# Fire Engine Graveyard - Dorset - August 2014



## urban-dorset (Oct 10, 2014)

I don't know much history on this one, except to say that the site is in Dorset and there are a few rather sorry looking fire engines there, all jammed in together, which doesn't make taking photos that easy. 

Many of the engines aren't local, although there is a collection of Hampshire, Dorset & Isle of Wight fire safety handbooks, which are still quite well preserved. I think there used to be more engines there once upon a time. Somebody told me that they belong to a guy who is storing them there (and sometimes he sells them??!), but I don't know if that's actually true. 

Oh yes, one last thing is that the engines are full of spiders and you have to beat your way through a jungle of brambles, bracken and buddleia to get at anything! Quite an interesting explore, if a little cramped!


----------



## Mikeymutt (Oct 10, 2014)

I really like this..got a thing for fire engines


----------



## flyboys90 (Oct 10, 2014)

Wow some great fire tenders! what a great find!


----------



## ginger5092 (Oct 11, 2014)

just superb


----------



## Will Knot (Oct 11, 2014)

That is really nice, wouldn't mind payin' that a visit one day.


----------



## urban-dorset (Oct 11, 2014)

Will Knot said:


> That is really nice, wouldn't mind payin' that a visit one day.

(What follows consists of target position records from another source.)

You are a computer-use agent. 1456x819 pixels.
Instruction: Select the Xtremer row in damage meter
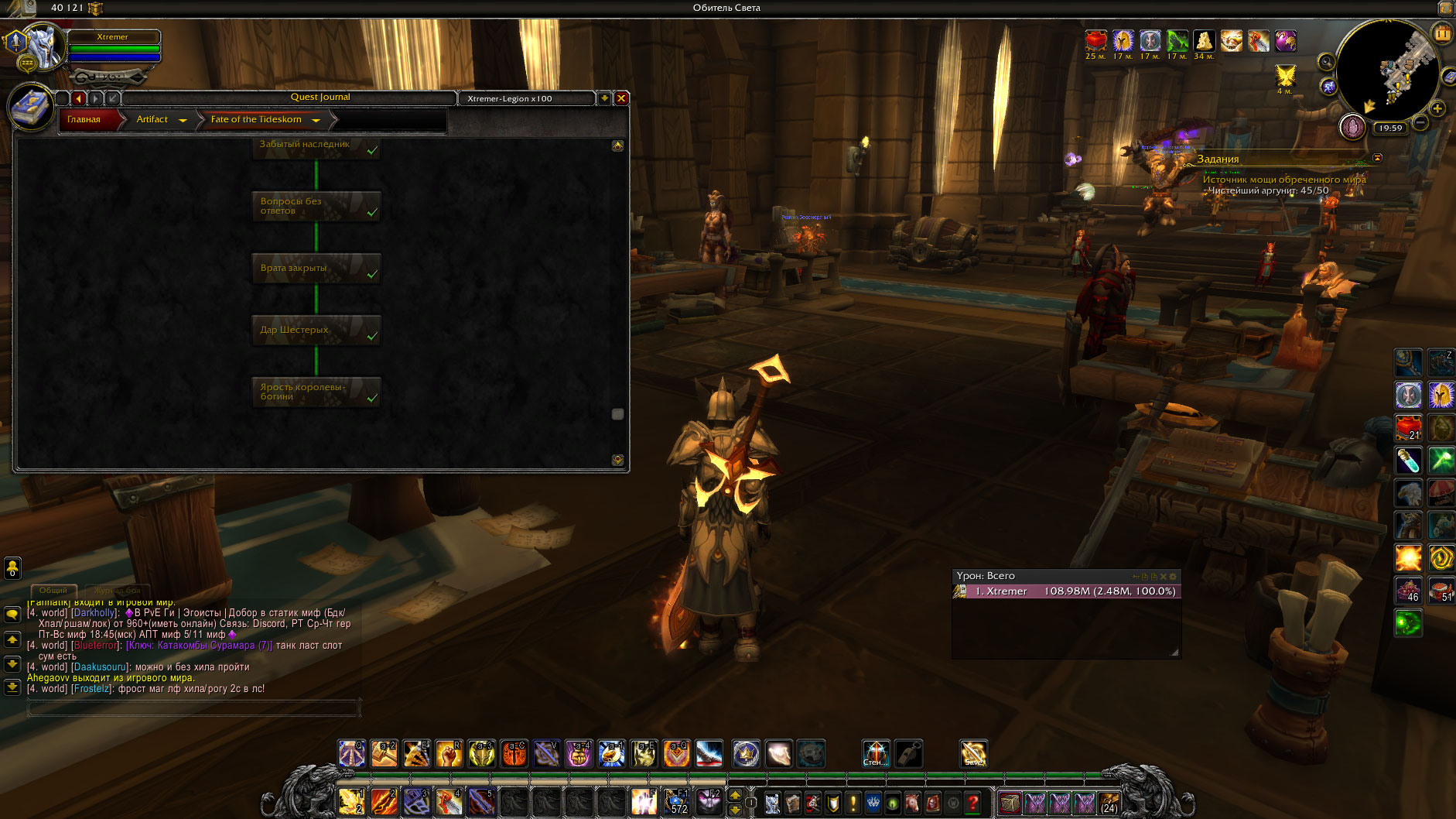(1068, 591)
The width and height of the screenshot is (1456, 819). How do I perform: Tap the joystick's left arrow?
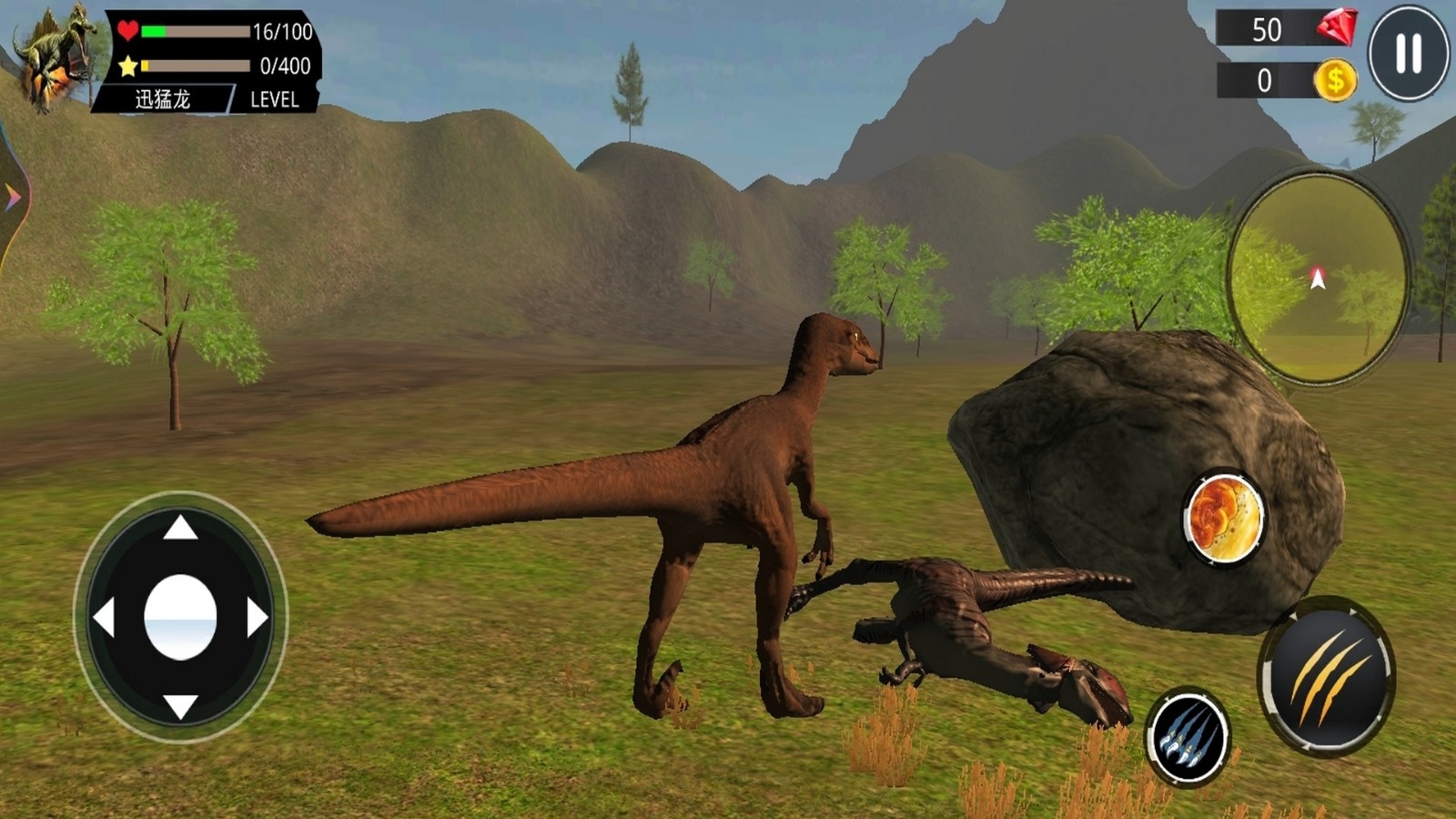104,618
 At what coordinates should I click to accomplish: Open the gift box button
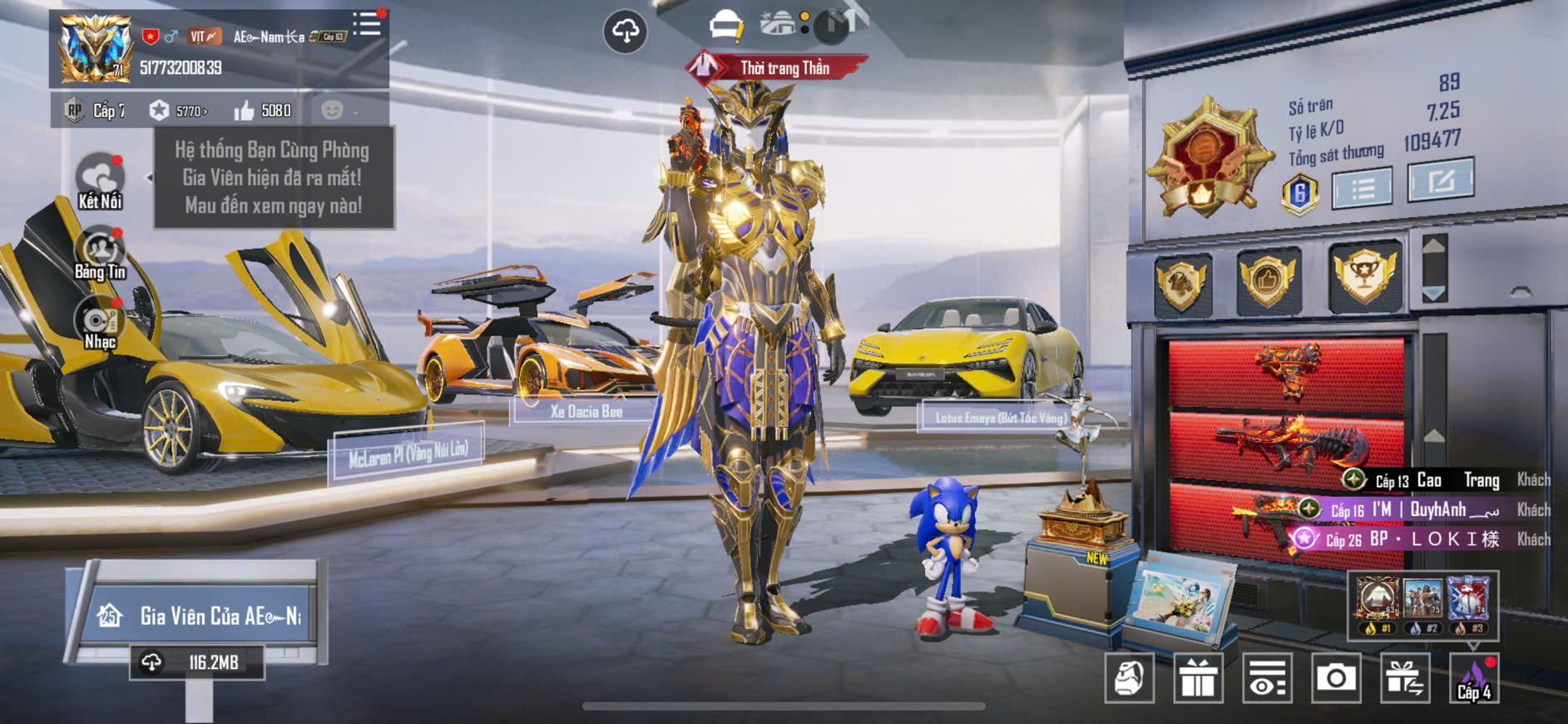pos(1198,678)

Probably better in the winter as you wouldn't have to fight through a jungle, though it would mean you'd be more easily spotted (there are people all around it).


----------



## HughieD (Oct 12, 2014)

That's really different. Loving that. Great set...


----------



## Speedlight (Oct 12, 2014)

Lovin' these fire engines, makes a change from the usual buildings


----------